L'internat va également être remanié. Pour Olivier Véran, « la psychiatrie, c’est une vocation. Se destiner à prendre en charge la santé mentale, c’est une véritable vocation ». Un métier que le ministre qualifie de difficile, et exercé avec un manque de moyens. Parmi les mesures proposées : une augmentation du nombre d'étudiants en formation et une extension de l'internat en psychiatrie, qui passe de 4 à 5 ans. 

Enfin, Emmanuel Macron a confirmé qu’à partir de 2022, les consultations chez les psychologues libéraux seront remboursées pour toute la population, sur prescription médicale. Cette mesure interviendra « dans le cadre d'un forfait de consultations qui pourra être renouvelé si la prescription médicale le propose. » Le montant de la première consultation sera fixé à 40 euros, puis 30 euros pour les suivantes. Cette mesure était attendue, notamment après l’expérimentation des chèques psy (qui avaient fait grincer quelques dents à l’époque des annonces).

Parmi les autres objectifs énoncés par le président : installer une maison des adolescents dans chaque département et augmenter les efforts sur les politiques de prévention et de développement des accueils familiaux thérapeutiques sur un délai de 3 ans.
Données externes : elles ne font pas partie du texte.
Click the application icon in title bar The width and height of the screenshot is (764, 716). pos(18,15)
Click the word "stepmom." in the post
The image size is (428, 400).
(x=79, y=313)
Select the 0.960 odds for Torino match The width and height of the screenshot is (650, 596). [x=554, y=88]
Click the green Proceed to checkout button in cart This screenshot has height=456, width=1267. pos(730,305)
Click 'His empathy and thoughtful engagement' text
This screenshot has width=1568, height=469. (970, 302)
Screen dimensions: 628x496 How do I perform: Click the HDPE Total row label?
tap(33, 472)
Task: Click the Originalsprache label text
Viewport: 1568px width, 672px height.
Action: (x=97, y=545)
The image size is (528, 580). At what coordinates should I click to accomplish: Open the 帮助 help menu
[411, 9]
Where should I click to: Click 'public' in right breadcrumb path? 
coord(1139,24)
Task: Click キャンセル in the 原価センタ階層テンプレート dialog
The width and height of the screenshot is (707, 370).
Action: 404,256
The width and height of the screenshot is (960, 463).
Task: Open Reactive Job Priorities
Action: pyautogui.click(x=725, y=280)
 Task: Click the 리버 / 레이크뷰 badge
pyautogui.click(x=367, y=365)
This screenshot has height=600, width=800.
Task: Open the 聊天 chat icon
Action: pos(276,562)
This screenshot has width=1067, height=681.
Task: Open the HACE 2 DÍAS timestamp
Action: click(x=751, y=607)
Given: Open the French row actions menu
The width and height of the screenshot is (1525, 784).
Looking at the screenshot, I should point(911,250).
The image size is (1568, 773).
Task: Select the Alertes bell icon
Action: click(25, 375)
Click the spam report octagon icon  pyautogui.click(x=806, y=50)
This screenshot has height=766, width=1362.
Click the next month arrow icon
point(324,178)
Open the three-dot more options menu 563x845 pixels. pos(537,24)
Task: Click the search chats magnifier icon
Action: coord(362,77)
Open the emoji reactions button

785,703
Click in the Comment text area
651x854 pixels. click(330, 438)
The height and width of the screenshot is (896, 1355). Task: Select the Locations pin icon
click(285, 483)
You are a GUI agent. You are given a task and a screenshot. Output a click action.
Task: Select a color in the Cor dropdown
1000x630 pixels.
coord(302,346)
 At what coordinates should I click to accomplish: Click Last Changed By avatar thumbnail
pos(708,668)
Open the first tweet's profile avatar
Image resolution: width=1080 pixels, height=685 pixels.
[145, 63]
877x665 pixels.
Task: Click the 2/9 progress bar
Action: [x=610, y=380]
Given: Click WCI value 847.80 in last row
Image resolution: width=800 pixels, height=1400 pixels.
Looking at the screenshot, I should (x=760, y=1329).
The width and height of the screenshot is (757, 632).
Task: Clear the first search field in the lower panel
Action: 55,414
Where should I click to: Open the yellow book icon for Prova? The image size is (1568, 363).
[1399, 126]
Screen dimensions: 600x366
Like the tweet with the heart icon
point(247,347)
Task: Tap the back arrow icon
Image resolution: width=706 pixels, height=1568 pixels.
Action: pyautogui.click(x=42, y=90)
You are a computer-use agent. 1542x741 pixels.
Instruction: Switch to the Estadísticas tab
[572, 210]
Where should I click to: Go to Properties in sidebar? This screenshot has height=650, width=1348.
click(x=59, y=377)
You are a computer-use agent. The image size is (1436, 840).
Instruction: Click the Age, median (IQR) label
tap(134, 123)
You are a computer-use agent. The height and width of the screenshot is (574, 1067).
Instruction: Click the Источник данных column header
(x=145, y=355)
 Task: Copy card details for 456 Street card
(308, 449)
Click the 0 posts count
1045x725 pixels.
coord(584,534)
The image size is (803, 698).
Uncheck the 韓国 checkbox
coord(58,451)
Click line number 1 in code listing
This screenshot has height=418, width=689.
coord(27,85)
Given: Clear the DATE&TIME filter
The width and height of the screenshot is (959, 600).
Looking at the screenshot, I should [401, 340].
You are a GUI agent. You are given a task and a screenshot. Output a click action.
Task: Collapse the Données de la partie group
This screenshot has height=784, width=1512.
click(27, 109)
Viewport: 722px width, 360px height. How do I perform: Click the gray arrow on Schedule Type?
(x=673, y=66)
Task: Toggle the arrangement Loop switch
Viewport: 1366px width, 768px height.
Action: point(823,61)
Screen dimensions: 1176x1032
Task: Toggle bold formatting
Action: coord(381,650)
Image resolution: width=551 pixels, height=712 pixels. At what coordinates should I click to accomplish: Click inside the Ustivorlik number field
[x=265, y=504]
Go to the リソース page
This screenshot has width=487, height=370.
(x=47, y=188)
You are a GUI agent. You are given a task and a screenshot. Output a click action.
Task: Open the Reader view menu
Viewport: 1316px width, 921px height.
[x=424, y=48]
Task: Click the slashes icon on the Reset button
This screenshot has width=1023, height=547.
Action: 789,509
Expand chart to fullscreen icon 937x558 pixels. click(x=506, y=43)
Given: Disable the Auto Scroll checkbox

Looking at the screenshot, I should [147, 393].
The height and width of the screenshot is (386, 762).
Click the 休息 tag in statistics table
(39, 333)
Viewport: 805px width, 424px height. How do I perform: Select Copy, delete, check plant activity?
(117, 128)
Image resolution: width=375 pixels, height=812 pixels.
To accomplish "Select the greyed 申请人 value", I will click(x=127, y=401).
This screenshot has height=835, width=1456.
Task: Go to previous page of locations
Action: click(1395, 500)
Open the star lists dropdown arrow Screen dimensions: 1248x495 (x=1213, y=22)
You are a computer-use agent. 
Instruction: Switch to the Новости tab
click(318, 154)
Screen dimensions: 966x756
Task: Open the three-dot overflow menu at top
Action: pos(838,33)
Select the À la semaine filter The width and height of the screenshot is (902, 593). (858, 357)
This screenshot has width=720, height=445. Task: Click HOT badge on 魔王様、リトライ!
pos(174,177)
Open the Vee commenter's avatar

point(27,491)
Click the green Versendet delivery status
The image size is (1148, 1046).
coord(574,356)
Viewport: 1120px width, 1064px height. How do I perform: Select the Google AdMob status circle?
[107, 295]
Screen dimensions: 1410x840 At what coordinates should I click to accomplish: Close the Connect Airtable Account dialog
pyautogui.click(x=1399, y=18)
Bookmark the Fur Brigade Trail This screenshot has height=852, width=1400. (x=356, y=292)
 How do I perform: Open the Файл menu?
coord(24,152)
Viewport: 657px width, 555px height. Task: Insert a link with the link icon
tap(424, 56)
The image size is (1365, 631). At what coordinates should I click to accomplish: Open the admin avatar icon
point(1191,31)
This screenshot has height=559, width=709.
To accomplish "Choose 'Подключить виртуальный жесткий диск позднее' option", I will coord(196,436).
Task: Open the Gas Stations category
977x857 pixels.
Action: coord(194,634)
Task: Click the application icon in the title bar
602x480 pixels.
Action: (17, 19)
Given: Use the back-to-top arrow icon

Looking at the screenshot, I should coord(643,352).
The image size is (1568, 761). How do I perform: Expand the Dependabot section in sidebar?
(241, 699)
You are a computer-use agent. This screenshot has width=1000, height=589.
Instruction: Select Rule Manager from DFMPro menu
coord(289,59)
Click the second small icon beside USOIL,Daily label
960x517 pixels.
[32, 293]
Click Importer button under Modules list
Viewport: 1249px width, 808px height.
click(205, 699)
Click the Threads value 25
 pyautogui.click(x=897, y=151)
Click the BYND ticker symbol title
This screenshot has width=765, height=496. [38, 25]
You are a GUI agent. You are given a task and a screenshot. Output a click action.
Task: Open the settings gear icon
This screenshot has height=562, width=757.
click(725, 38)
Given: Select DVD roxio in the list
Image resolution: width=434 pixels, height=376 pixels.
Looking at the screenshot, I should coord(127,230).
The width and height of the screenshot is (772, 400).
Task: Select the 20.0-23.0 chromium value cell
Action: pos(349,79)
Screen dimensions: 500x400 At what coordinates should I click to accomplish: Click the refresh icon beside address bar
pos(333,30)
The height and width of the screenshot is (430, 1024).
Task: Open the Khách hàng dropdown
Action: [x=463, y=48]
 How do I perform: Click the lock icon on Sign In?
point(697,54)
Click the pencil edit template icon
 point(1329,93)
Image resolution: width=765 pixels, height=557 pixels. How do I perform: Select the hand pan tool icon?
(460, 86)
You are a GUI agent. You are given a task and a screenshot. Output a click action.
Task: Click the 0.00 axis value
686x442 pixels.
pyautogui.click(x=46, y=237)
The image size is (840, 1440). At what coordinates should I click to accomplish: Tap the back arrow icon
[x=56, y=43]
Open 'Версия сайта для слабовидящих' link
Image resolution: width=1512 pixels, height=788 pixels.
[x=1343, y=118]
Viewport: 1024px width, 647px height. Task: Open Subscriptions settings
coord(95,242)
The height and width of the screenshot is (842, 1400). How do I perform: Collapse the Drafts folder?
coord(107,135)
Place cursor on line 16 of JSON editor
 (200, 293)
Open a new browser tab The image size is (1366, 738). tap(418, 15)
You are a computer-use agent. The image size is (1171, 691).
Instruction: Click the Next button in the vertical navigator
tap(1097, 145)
Pour la fédération des hôpitaux de France (FHF), ces annonces constituent « un signal fort aux acteurs du secteur, en élevant la psychiatrie au rang de priorité, avec des mesures concrètes ». « Nous sommes très heureux de voir que certaines de nos revendications de longues dates ont été entendues, et surtout que des actions sont mises en place pour les combler. C’est notamment le cas du décret sur la réforme du financement de la psychiatrie qui est une impérieuse nécessité pour maintenir à flot le navire de la psychiatrie publique », déclarait son président, Frédéric Valletoux.

Les psychologues dans la rue

L’oreille a été remplacée par la bouche. Les psychologues ont profité des Assises pour faire entendre leur voix un peu partout en France. Ce 28 septembre était en effet une journée de grève nationale. La profession a dénoncé une surcharge de la demande avec en parallèle des conditions de travail qui ne cessent de se dégrader. Mesures gouvernementales en travers de la gorge, ils sont descendus dans la rue un peu dans toute la France. Parmi leurs revendications, une revalorisation salariale, le remboursement des consultations en libéral, mais sans passer par la case prescription médicale d’un généraliste. Les psychologues demandent également l'arrêt des deux mesures gouvernementales (chèques psy et dispositif écout'émoi).